Multi-terminal video detection model online retraining method
Technical Field
The invention relates to the field of retraining of a compression depth model and hardware acceleration based on deep learning, in particular to an online retraining method of a multi-terminal video detection model.
Background
Along with the improvement of the living standard of people and the high-speed development of science and technology, electronic equipment such as a smart phone is widely popularized, the deployment of a deep learning mobile terminal is concerned by more and more researchers, but the deployment of the neural network on the mobile terminal is difficult and hindered by a huge neural network and a mobile terminal hardware platform with limited resources. Researchers have begun to move from model compression techniques and deep learning hardware accelerators, and have made significant advances in this area. However, video analysis based on deep learning inevitably faces the problem of data drift, that is, video data of a real scene is different from data in training of a deep model, and under the influence of the data, the precision of a shallow lightweight model in the real scene may be obviously reduced, so that the requirements of customers are not met, and online model retraining is an effective way for solving the problem.

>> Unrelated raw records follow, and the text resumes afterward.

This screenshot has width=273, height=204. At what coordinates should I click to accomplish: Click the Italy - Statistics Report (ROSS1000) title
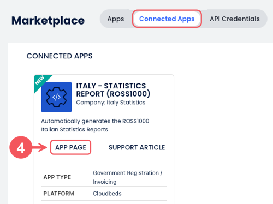pos(113,90)
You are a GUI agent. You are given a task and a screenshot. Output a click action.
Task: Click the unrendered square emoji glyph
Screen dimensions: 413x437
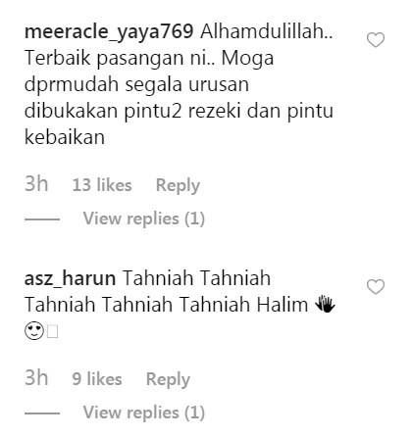point(53,332)

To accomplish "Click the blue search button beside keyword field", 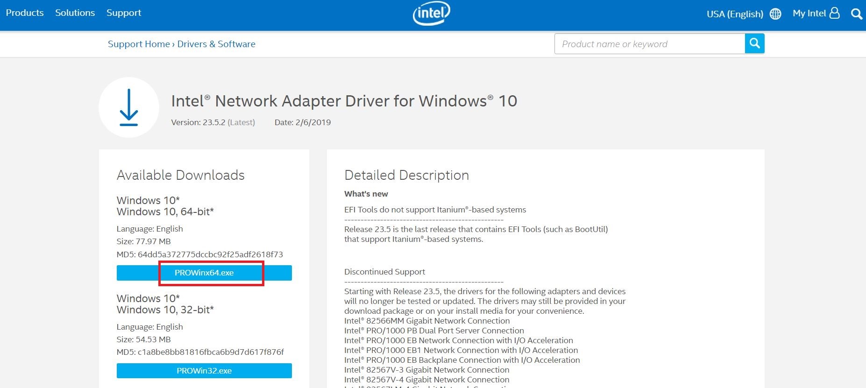I will click(x=754, y=44).
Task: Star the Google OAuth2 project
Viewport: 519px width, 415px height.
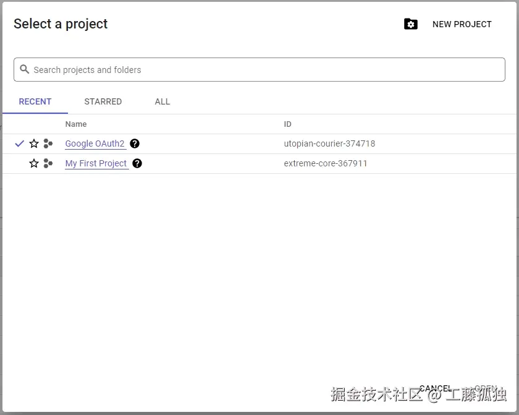Action: click(x=34, y=143)
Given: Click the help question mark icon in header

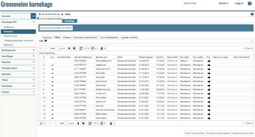Looking at the screenshot, I should pos(250,4).
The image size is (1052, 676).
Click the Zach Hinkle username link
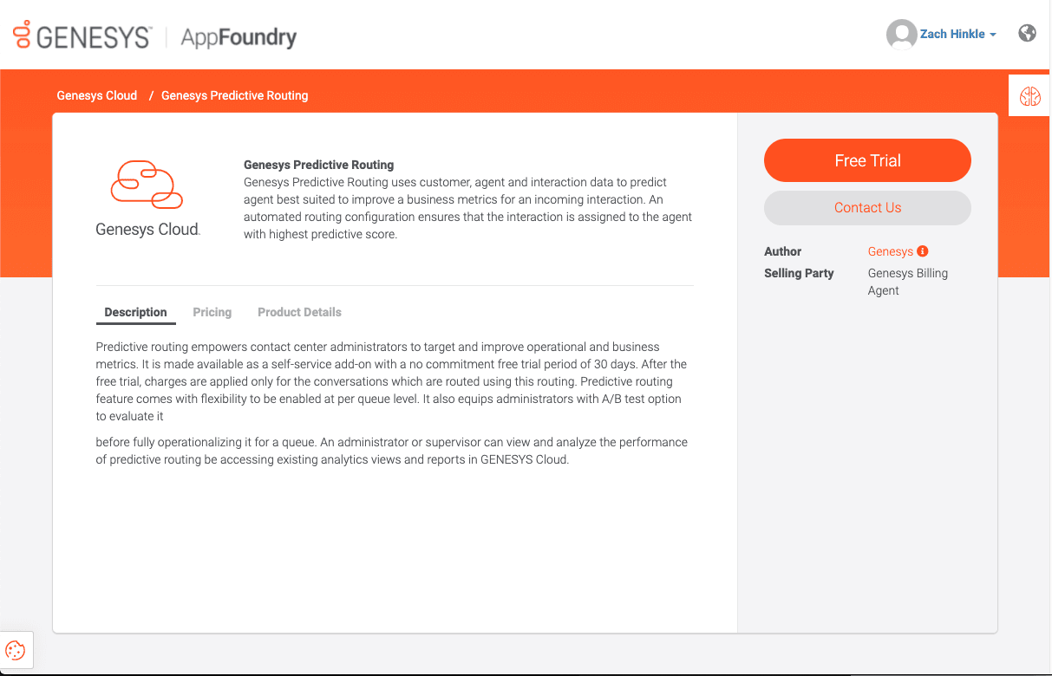(953, 34)
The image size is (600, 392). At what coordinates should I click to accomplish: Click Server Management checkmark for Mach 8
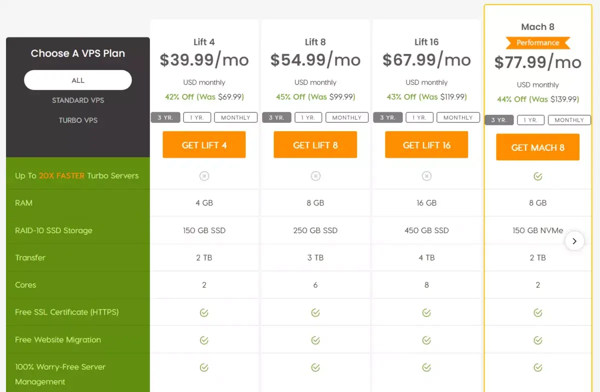538,368
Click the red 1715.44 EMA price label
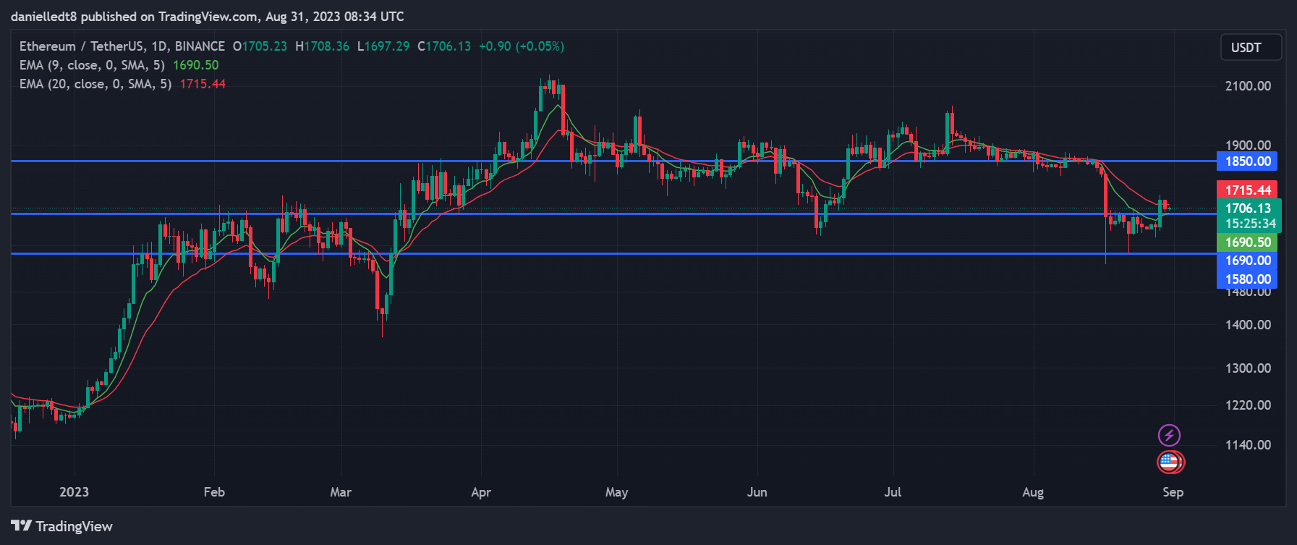Image resolution: width=1297 pixels, height=545 pixels. (x=1247, y=190)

At present, most of models are retrained on line by relying on knowledge distillation technology, and in the process, a terminal model is used as a student model to learn from a teacher model located on an edge server, so that model updating is realized. However, because the edge server resources are limited, the deployed 'teacher' model has a simple structure, and the performance of the whole system is affected by the problem of data drift. Meanwhile, the speed of on-line retraining of the model also influences the average reasoning precision of the terminal model, so that the acceleration of the retraining process is also important.
Disclosure of Invention
Technical problem to be solved
In order to avoid the defects of the prior art, the invention provides an online retraining method of a multi-terminal video detection model.
Technical scheme
A multi-terminal video detection model online retraining method is characterized by comprising the following steps:
step 1: uploading the data collected and screened by each terminal to an edge terminal, and labeling the data without the label by using a global model positioned in an edge server;
step 2: obtaining a data set of each intermediate model and the feature distribution of the overall data before aggregation by using a sample label of the local model and a prediction module of the intermediate model;
and step 3: all local models sharing a global model are sampled in parallel on the overall characteristic distribution according to the characteristic distribution to obtain an augmentation sample, and an original data set of the augmentation sample is updated;
and 4, step 4: according to the new data set, the corresponding local model and the corresponding intermediate model are mutually learned, the local model and the intermediate model are updated, and loss functions corresponding to the training of the two models are rewritten as follows:
L local =αL Clocal +(1-α)D KL (P mid ||P local )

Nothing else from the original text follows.